Lamata (formerly Amormata) is the export arm of Nación de las Verdes Matas, an independent bottler of uncertified mezcales from remote communities across Northern Mexico. The goal of the project is to preserve the “gusto historico”—the liquid culture, terroir and history—unchanged; to ensure the producers receive an equitable share of the profits; and to educate and broaden the horizons of mezcal consumers by sharing these beautiful spirits. In order to protect these natural resources from being over exploited, and to keep small scale production methods intact, typical lots range from 40 liters to 200; US releases are extremely limited.
In the cold mountains of Santiago, a few hours outside Monterrey in the state of Nuevo León, maestro mezcalero Jorge Torres distills one of the most idiosyncratic mezcales you’ll ever try. Due to the colder climate, Jorge uses a large amount of pulque—the milky white “wine” made from the sap or nectar of the agave—instead of water to ferment the roasted agave for his spirit.

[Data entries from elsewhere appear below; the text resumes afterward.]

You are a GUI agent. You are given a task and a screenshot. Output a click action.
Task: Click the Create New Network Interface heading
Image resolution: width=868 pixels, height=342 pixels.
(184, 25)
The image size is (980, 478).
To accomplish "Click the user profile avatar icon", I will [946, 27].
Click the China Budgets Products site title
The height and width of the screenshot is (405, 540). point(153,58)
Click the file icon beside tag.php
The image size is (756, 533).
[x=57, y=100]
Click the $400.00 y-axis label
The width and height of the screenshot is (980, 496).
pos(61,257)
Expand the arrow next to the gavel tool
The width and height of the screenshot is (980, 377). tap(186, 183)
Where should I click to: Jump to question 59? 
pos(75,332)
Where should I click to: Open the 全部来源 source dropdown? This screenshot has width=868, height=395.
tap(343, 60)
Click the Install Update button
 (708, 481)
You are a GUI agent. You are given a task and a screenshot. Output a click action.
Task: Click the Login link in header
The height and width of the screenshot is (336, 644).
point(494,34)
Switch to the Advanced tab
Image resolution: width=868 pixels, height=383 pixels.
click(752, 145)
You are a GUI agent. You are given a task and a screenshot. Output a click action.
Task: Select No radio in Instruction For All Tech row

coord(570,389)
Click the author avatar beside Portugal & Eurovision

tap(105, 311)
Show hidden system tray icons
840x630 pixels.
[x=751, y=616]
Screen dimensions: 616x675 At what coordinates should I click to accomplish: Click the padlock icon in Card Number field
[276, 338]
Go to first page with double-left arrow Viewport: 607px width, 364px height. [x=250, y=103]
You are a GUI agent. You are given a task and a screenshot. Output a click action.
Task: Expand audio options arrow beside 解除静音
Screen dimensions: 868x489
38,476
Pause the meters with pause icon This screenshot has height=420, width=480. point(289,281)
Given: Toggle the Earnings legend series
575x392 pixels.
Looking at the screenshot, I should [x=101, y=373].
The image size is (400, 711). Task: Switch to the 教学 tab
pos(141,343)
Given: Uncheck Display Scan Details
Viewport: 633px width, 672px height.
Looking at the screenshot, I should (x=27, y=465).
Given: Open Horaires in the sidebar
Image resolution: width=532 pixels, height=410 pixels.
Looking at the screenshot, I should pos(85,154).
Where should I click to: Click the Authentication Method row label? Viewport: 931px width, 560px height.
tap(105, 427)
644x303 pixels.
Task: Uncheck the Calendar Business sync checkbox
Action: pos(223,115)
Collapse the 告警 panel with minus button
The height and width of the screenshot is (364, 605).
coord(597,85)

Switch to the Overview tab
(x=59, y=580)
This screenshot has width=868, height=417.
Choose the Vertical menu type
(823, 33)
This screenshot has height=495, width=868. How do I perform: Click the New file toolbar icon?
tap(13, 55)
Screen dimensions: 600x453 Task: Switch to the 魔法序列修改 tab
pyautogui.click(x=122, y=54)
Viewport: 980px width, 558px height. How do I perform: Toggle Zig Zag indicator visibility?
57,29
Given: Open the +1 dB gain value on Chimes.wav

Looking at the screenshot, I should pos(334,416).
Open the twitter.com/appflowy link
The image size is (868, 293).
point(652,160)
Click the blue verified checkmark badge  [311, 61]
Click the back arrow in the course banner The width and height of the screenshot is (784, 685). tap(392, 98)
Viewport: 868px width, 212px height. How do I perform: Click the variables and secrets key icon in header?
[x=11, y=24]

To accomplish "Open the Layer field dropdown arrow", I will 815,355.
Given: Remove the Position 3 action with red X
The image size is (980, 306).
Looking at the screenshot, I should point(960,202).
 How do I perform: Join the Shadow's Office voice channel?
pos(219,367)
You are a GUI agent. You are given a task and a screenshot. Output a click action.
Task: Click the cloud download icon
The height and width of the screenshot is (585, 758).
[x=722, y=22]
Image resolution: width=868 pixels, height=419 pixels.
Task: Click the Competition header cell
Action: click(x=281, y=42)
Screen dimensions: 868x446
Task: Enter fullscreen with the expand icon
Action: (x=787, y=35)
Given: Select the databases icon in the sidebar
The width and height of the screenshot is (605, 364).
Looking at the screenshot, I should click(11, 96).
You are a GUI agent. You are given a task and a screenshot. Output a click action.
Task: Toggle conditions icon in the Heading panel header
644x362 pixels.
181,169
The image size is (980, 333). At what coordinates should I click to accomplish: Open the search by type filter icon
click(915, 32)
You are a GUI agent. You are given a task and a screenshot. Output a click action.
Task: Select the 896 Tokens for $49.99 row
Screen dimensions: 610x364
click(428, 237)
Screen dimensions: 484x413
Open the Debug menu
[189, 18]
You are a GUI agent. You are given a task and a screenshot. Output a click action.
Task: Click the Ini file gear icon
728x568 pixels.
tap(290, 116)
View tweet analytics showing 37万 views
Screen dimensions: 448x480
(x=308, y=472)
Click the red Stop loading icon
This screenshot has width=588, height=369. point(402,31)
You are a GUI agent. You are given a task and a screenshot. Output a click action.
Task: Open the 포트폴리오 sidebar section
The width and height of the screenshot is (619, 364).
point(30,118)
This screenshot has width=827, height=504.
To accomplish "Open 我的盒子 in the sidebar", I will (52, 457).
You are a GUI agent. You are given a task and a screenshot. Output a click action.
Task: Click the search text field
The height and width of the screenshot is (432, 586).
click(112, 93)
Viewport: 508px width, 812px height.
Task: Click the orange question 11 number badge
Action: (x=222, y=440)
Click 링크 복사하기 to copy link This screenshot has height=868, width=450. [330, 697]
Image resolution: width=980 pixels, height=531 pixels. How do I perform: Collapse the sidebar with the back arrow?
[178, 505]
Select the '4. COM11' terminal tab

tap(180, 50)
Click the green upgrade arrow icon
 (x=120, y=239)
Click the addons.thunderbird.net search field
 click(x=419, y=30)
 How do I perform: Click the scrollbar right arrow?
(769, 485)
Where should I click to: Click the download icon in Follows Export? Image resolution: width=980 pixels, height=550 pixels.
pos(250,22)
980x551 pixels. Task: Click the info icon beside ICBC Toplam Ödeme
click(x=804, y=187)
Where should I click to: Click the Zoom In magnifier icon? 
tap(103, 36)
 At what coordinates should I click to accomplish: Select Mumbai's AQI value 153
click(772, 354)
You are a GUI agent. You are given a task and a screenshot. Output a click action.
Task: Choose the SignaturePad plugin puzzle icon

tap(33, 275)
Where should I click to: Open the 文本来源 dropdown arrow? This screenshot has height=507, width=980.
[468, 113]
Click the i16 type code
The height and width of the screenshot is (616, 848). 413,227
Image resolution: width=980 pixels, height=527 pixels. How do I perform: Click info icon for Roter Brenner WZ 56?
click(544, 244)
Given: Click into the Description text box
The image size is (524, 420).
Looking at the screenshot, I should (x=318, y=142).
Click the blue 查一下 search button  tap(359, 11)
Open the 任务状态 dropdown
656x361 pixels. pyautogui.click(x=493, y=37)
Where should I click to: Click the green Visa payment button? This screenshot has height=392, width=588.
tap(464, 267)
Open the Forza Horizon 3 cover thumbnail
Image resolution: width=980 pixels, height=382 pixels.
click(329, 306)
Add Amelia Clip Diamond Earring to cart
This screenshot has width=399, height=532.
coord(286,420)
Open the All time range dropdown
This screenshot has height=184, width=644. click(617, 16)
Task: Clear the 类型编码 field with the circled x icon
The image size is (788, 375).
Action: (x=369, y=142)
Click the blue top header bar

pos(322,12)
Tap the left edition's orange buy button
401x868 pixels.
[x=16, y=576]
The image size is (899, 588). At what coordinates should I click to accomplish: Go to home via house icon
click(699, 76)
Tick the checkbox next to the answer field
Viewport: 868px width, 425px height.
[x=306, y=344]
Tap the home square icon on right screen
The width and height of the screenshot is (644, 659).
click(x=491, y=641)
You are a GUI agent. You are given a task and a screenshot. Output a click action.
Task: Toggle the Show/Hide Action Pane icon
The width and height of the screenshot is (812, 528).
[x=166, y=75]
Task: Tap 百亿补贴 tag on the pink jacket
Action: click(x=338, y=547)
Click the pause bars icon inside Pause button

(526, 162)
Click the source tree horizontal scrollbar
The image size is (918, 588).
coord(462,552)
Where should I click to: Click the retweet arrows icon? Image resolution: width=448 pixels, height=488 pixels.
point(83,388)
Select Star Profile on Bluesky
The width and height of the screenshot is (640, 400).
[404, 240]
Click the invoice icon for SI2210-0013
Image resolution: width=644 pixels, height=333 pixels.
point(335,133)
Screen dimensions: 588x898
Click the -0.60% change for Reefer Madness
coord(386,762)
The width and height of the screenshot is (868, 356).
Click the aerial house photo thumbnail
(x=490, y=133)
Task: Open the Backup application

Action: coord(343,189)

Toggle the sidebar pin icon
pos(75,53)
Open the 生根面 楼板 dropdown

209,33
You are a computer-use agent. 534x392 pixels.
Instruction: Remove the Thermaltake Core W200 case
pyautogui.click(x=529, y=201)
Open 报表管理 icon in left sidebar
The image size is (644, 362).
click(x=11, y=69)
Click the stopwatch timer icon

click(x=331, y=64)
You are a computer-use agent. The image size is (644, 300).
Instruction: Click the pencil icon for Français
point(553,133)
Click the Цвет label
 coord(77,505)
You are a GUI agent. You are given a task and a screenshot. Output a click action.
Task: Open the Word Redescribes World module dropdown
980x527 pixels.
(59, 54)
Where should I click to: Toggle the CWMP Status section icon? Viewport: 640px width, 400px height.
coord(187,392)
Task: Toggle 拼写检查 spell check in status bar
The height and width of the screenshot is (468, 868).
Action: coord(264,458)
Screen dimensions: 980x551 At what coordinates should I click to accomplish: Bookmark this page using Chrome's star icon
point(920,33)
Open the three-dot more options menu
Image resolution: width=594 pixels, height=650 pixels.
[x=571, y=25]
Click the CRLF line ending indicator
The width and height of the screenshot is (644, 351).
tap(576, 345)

The final mix is only about 40% agave fiber to about 60% pulque. Known as De Castilla, the dominant local agave is a sub-varietal of Agave americana, a species well known in Oaxaca by names like Arroqueño and Pulquero (due to its common use in pulque production).
The cooked agave is hand mashed in a small, rock-lined pit with a wooden mallet similar to a mortar & pestle, before being distilled twice on a traditional copper pot still.
The resulting spirit is a truly anomalous mezcal experience: soft and rich, velvety and peppery, with notes of maiz and just a hint of lactose. Endlessly fascinating.